▸ **Exercise aim**
Scan the listing and copy each line where the word "agent" is present.

----------------------------------------

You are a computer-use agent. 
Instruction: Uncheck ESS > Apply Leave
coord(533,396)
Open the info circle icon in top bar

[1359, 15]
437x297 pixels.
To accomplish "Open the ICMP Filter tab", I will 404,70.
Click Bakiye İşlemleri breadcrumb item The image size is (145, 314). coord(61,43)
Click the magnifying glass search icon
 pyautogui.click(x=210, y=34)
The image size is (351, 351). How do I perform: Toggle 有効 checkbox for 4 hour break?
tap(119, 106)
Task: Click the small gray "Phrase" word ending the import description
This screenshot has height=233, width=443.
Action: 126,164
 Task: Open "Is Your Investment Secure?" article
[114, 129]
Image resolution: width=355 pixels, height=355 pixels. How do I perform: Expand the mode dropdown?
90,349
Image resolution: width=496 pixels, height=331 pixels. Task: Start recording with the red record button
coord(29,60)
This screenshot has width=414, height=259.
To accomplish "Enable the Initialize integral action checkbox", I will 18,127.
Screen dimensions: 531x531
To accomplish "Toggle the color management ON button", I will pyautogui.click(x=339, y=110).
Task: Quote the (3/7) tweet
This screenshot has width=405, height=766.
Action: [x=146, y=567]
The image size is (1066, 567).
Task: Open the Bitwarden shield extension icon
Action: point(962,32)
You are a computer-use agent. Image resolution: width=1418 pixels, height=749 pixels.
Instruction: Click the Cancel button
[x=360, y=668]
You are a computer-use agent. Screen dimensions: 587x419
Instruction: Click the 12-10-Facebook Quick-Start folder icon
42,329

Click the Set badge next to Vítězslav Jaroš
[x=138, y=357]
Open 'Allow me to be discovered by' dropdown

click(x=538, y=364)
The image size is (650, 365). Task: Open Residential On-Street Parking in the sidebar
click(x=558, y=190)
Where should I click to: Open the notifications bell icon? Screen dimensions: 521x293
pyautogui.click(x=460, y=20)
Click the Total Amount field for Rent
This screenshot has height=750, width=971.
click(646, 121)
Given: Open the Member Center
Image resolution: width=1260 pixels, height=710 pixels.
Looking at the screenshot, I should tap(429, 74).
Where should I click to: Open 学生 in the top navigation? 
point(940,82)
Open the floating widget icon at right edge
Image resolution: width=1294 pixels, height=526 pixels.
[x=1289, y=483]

----------------------------------------

▸ **Output for this exercise**
You are a computer-use agent. 
You are a computer-use agent. Image resolution: width=1418 pixels, height=749 pixels.
You are a computer-use agent. Screen dimensions: 587x419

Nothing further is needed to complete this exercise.